*Dataset entries*
--- START ---
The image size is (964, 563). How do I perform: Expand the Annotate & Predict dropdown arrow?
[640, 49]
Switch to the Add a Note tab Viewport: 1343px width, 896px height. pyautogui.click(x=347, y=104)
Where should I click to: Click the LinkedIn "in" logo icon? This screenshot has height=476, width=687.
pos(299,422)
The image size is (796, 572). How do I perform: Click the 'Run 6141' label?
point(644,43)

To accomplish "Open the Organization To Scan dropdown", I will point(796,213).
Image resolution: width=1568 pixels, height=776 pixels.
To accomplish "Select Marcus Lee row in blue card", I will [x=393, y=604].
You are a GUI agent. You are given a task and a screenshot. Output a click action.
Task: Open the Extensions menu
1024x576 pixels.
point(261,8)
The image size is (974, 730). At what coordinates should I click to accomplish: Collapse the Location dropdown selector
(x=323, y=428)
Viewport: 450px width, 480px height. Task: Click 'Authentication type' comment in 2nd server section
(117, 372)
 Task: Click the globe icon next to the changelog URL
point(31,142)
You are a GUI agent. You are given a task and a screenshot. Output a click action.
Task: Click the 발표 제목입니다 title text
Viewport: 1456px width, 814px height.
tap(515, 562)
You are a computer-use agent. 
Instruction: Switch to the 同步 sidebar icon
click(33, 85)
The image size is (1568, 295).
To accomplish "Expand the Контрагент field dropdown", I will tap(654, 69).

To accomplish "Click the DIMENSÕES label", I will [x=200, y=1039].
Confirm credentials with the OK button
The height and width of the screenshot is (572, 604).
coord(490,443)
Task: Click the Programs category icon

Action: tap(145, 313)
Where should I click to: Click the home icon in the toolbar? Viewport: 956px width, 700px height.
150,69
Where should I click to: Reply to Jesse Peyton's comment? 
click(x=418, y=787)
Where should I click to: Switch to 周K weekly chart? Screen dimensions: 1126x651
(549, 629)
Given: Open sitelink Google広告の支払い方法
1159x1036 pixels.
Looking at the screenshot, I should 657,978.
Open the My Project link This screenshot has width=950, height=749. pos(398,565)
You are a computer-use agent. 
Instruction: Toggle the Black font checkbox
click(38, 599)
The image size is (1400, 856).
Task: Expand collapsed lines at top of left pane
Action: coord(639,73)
--- END ---
*To do*
Your reply should be only the number of lines in the preceding data that include the word "will".

*Solution for this problem*
4